#### [INPUT DATA]
════════
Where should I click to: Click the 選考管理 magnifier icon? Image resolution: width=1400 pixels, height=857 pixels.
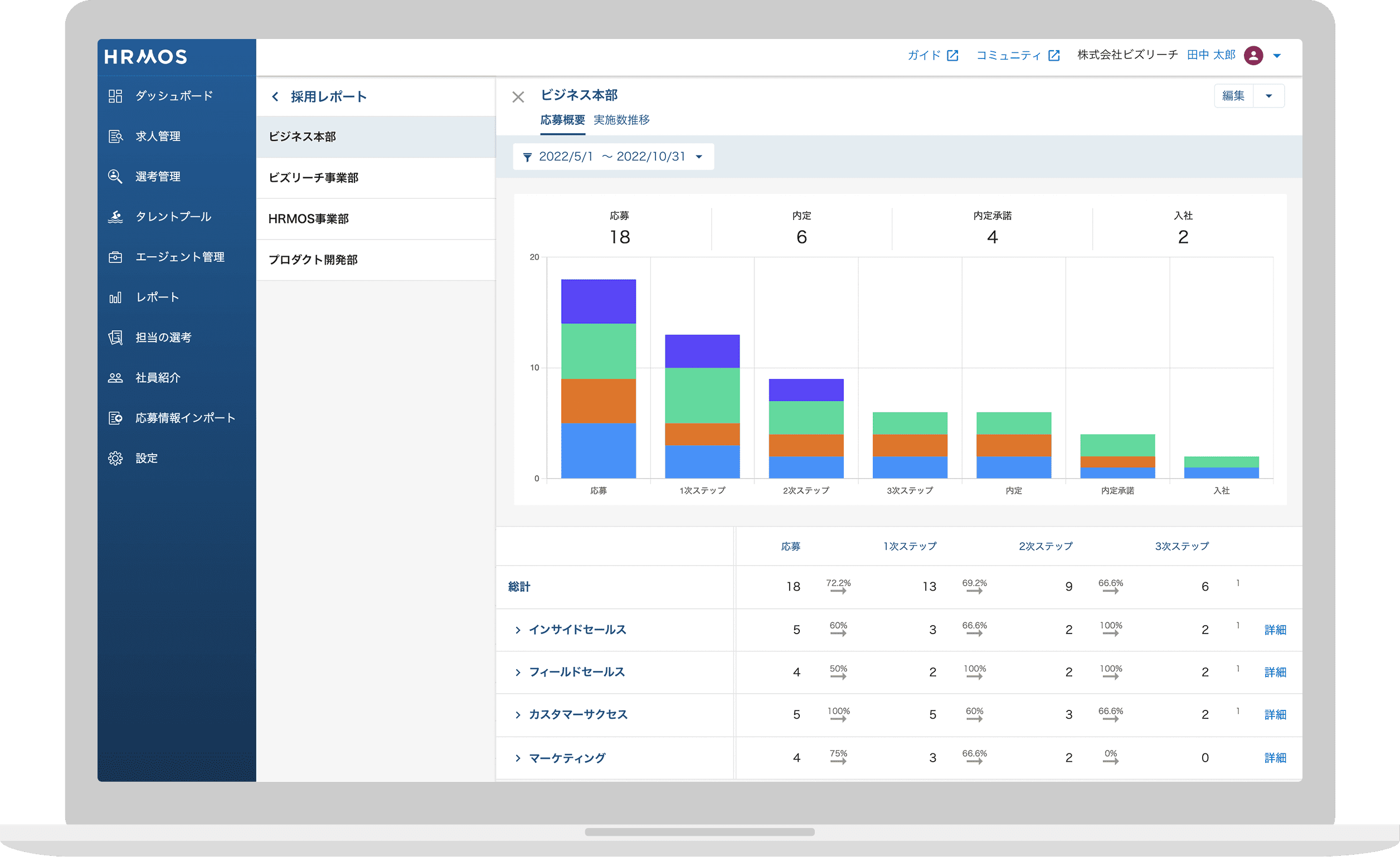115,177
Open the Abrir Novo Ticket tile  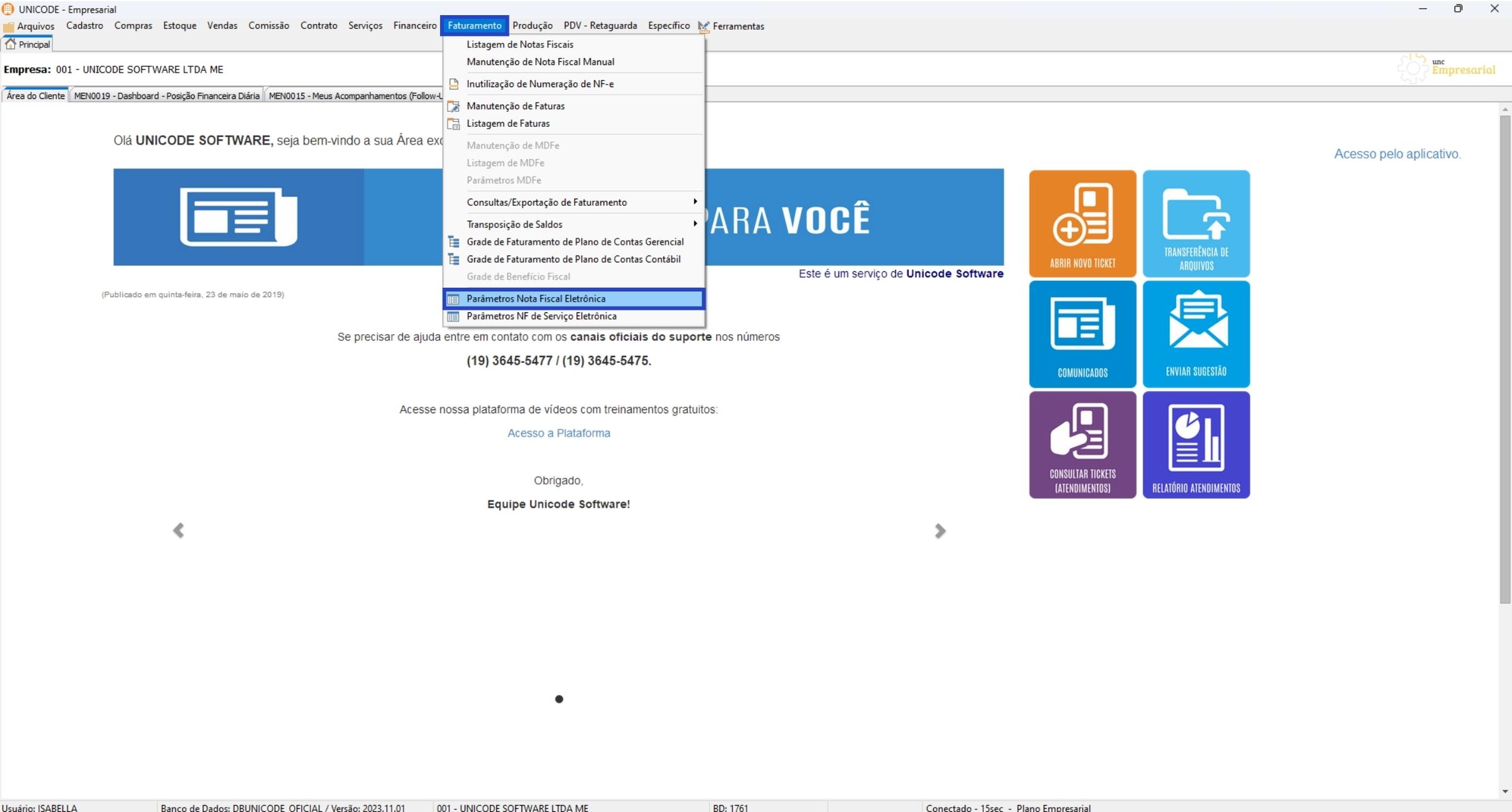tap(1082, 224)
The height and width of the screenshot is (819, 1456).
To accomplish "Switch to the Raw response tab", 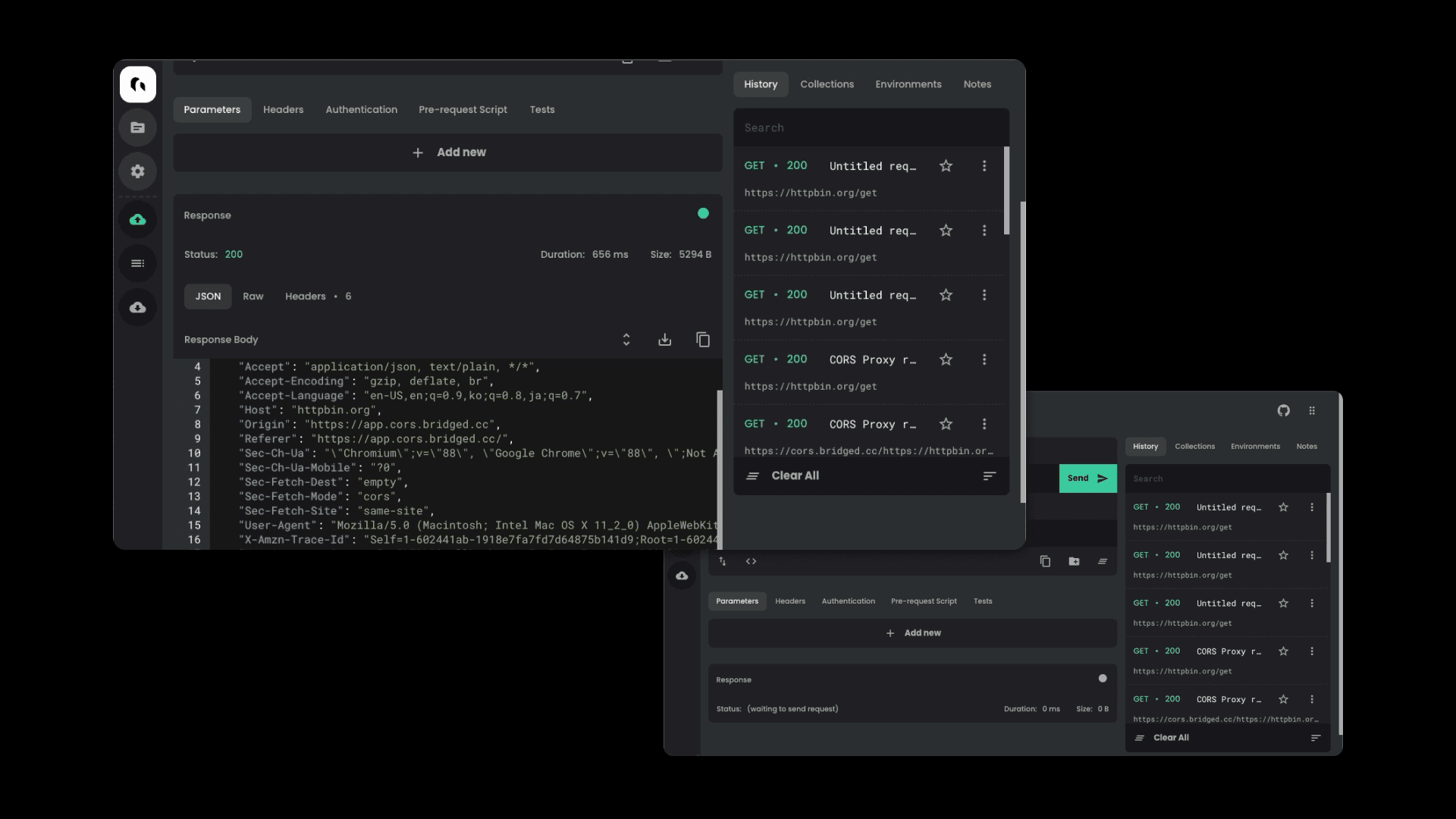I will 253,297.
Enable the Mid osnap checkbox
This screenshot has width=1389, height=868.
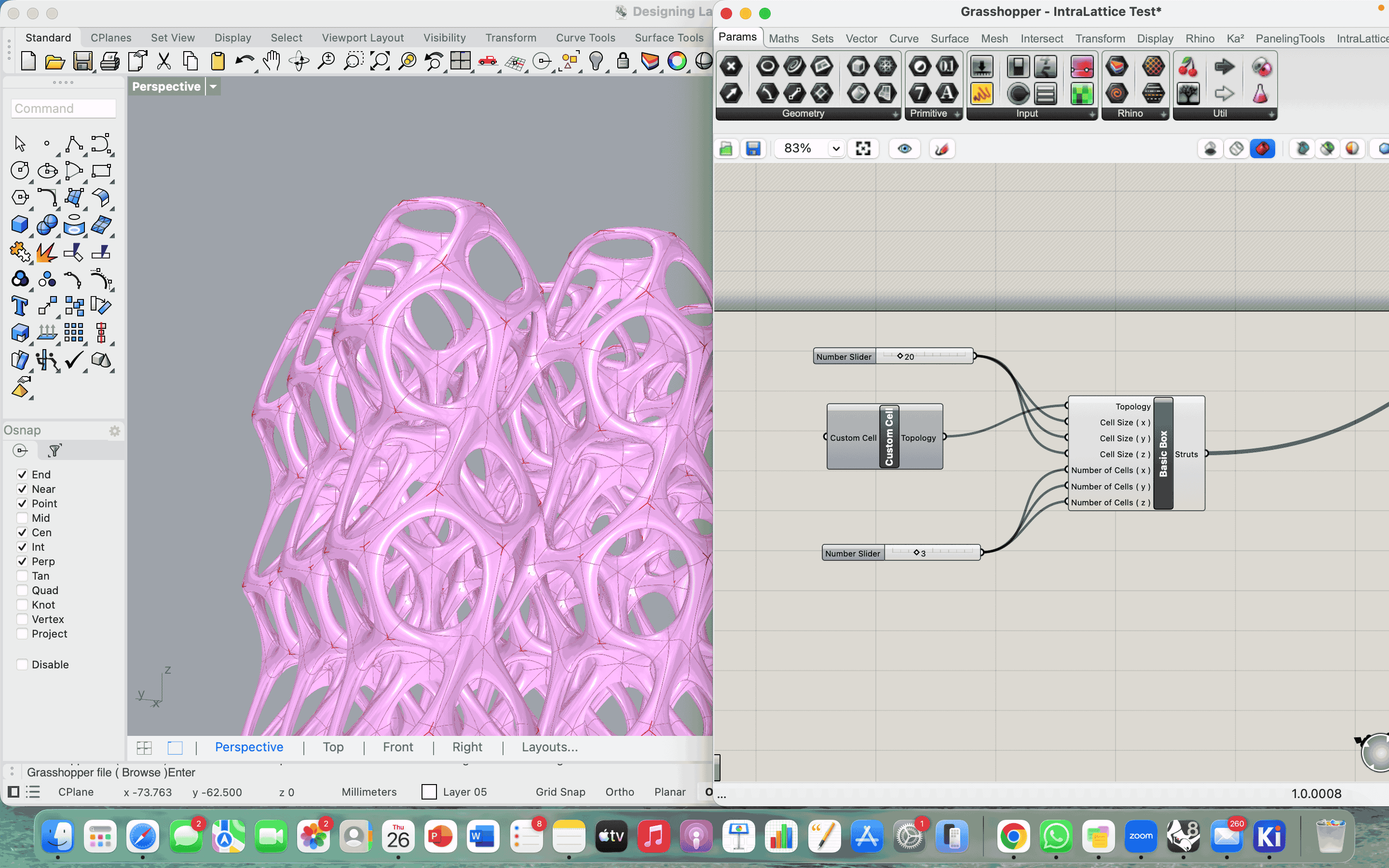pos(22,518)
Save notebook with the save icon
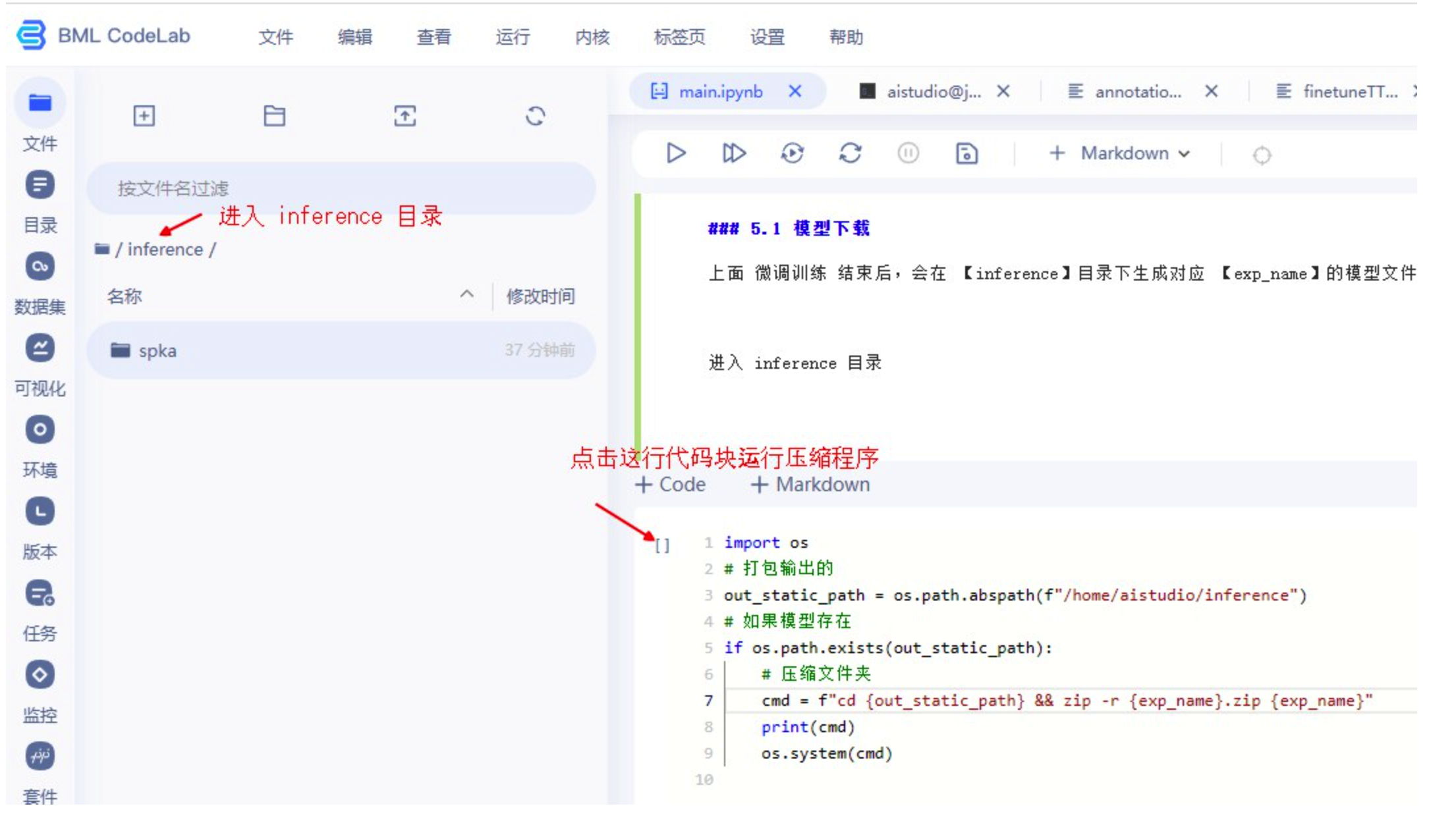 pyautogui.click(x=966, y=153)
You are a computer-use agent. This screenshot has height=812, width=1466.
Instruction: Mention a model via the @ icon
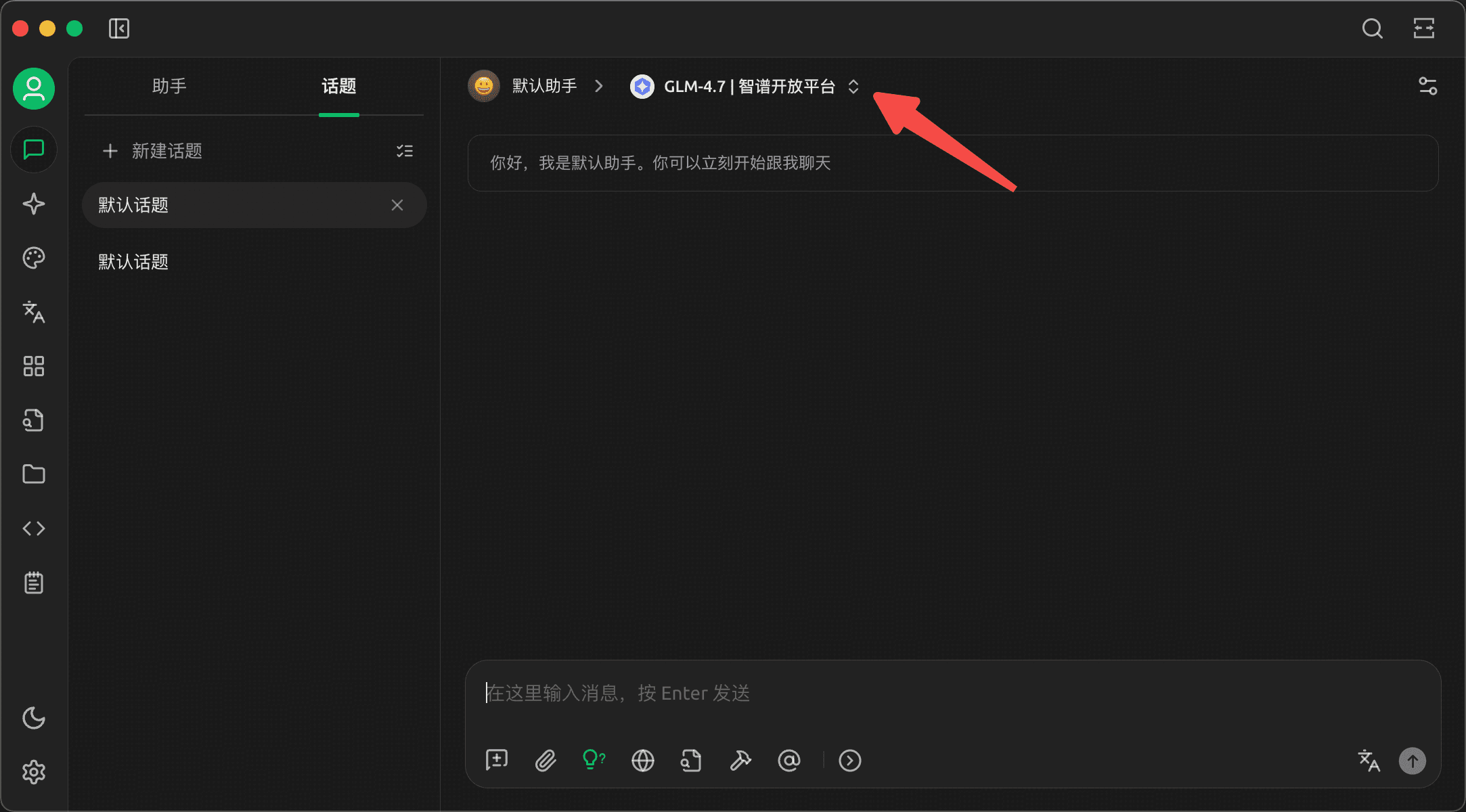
════════
#### [THE TASK]
Give again, exactly as written, the lines from the one with "You are a computer-use" through the last line of the entries above, but skip the pictures.

#### [TASK SOLUTION]
You are a computer-use agent. This screenshot has height=812, width=1466.
Instruction: Mention a model via the @ icon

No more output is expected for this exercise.